Eating disorders are difficult to treat simply because they are considered a form of addiction. If a patient relapses into their eating disordered self, we view this relapse in a more positive perspective that embraces the learning curve associated with relapse. By reinterpreting relapse as a need to tend to the soul, we consider this occurrence as an opportunity to improve coping skills and understand the complicated processes resulting in a patient’s particular triggering event.

Relapse prevention therapy for anorexia nervosa disorder addresses even deeper issues influencing behaviors so that the patient and their therapist can build on existing coping strategies to help reduce the risk of another relapse.

Relapse prevention therapy (RPT) takes a biopsychosocial approach to eating disorders and examines the possibility that eating disorder behaviors are overlearned, acquired habits cemented over time by intense feelings of wanting to control everything, low self-esteem, distorted body image and a detachment from reality. As time passes, the emotional and physical “rewards” experienced by girls with eating disorders diminish unless they intensify their compulsion to lose weight. Consequently, girls with anorexia nervosa are assimilated into a world that revolves around nothing but food – how much they allow themselves to eat, how much weight they gain because of eating and whether they can continue hiding their eating disorder from others.

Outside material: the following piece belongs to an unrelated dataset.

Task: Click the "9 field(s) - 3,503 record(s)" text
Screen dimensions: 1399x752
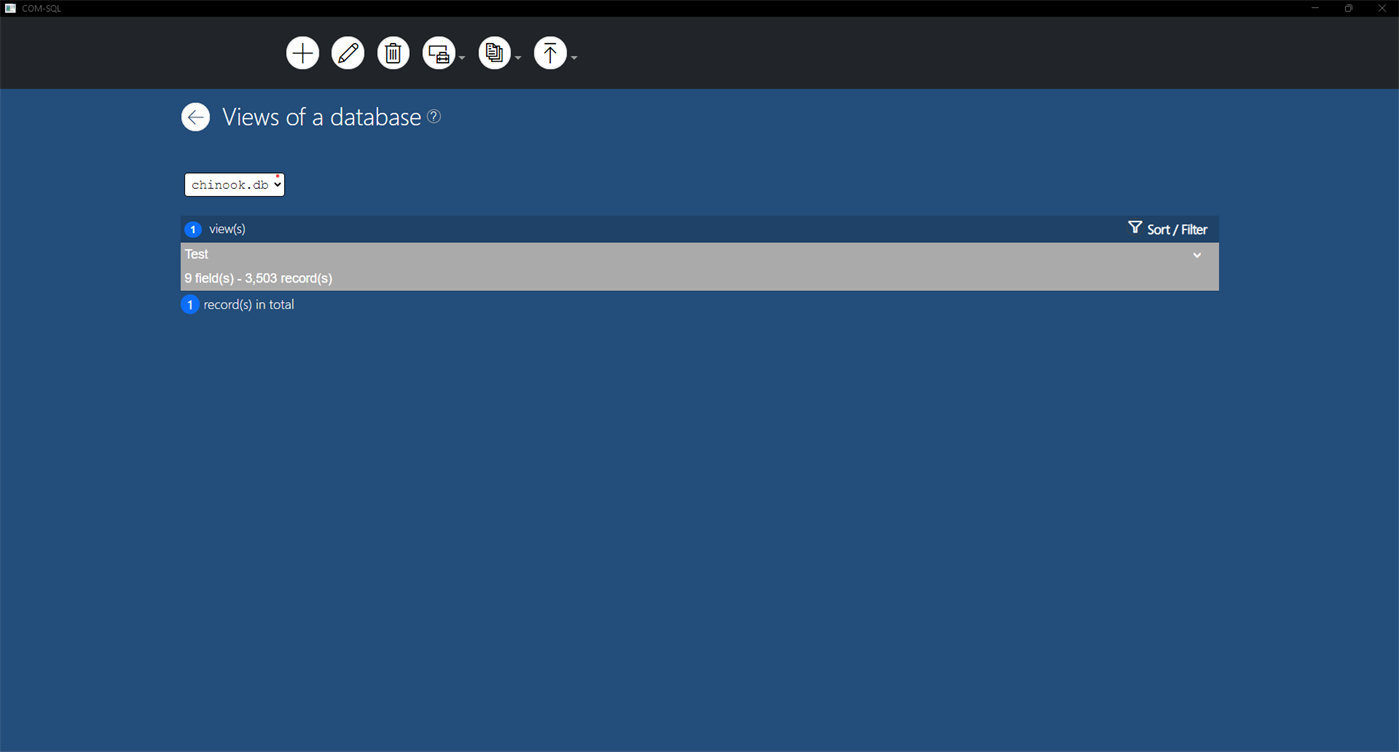Action: pyautogui.click(x=258, y=278)
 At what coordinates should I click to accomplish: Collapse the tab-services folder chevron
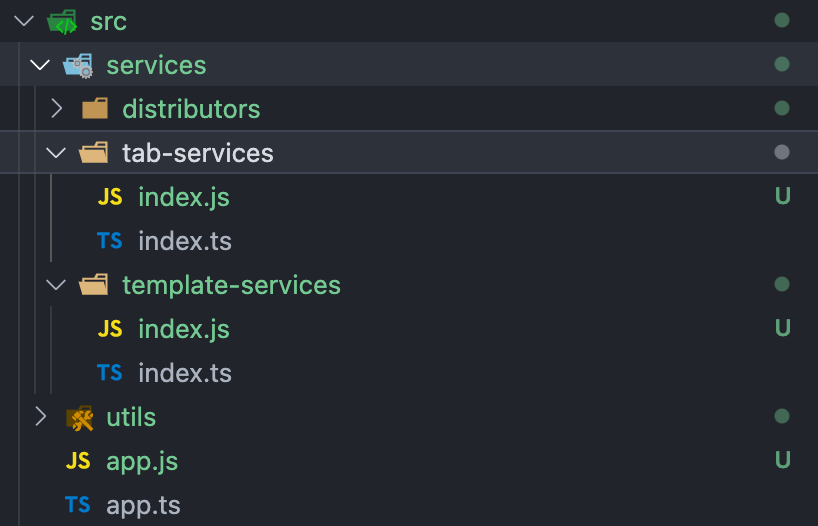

Learn More About Anorexia Nervosa Treatment Today

Recognized as one of the leading eating disorders treatment centers in the U.S., Clementine takes a holistic, integrated approach to addressing the many mental and physical issues affecting adolescent girls with anorexia nervosa. We also focus on treating dual diagnosis disorders with professionally developed therapeutic programs personalized to exceed the needs of individual patients. Our comprehensive biopsychosocial model supporting a variety of experiential and cognitive behavioral therapies works to improve a patient’s physical wellness, mental health, self-esteem and relationships with parents, siblings, and friends. Call us today for more information about our residential treatment centers.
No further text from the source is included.